It would wreak immense damage on the UK economy. A top rate of 50 percent would be about the highest in the world, and would cause a massive exodus of capital, as people moved to holding assets elsewhere. One of the Treasury's main concerns is the 'leakage' made possible by a wide difference in rates, with some people trying to switch their rewards to capital gains in order to pay lower taxes.

It is doubtful that many people have this option, but the obvious compromise is to adopt the US solution, which distinguishes between short-term speculation and long-term asset appreciation. In the US, gains made within a year are taxed in the same way as income. A preferential rate applies to assets held for more than a year. This was zero for those in the bottom two tax brackets, and 15 percent for most people above that level (though increases are on the way next year).

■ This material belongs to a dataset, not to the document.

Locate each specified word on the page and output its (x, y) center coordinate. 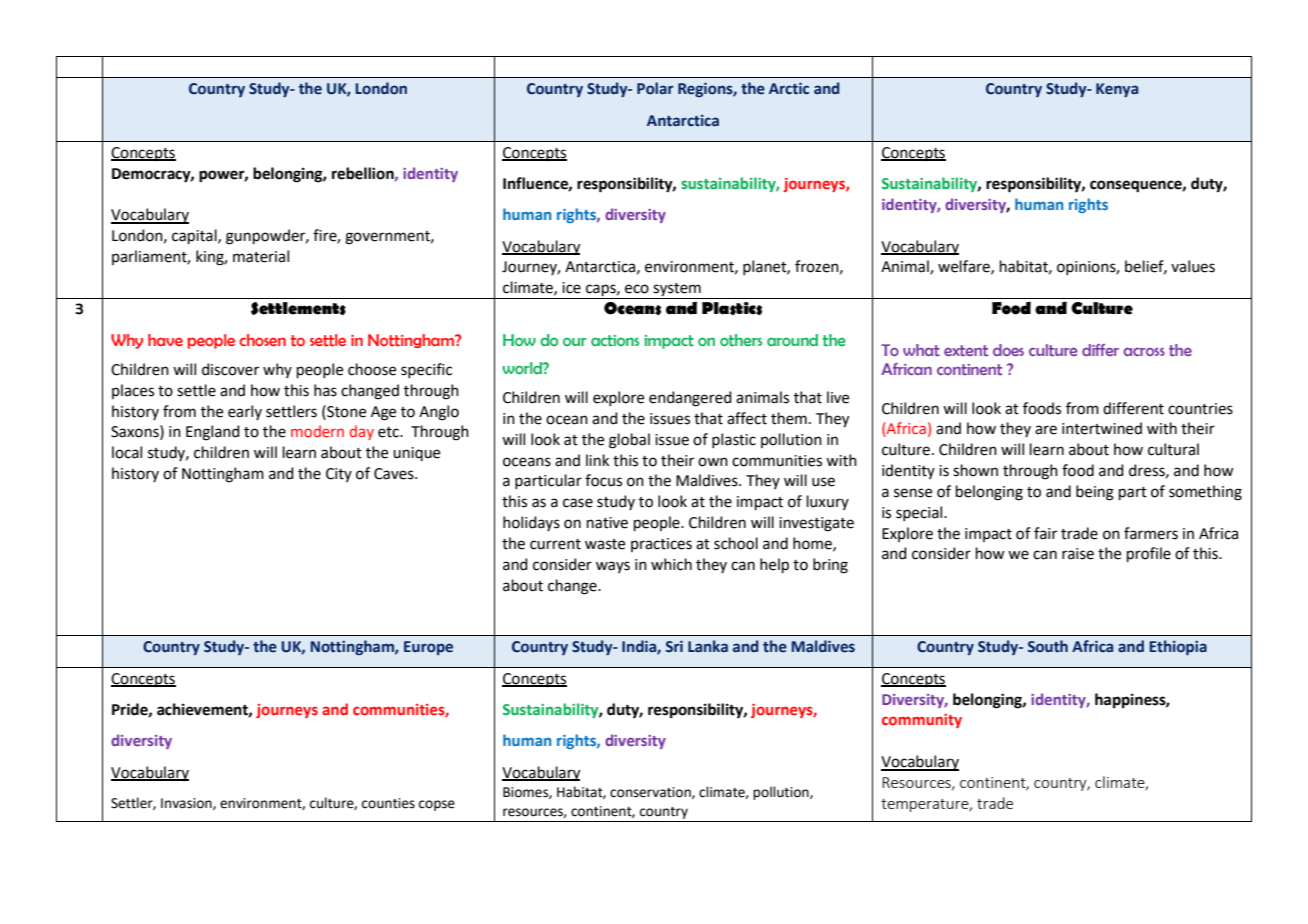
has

In the UK we could tax gains made within a year at normal income tax rates, and keep the 18 percent rate for longer term gains. Lord Forsyth's tax commission advocated a tapering down of capital gains taxes, and now a group of MPs which includes John Redwood has suggested a taper which would tax gains within a year at income tax rates, two year gains at 30%, three year gains at 20% and four year gains at 10%, with five and above year gains exempt altogether.

This is clearly the way to meet Treasury concerns without punishing savers and attacking capital investments. The question now is whether the government will listen to the concerns that have been raised, and alter their plans accordingly.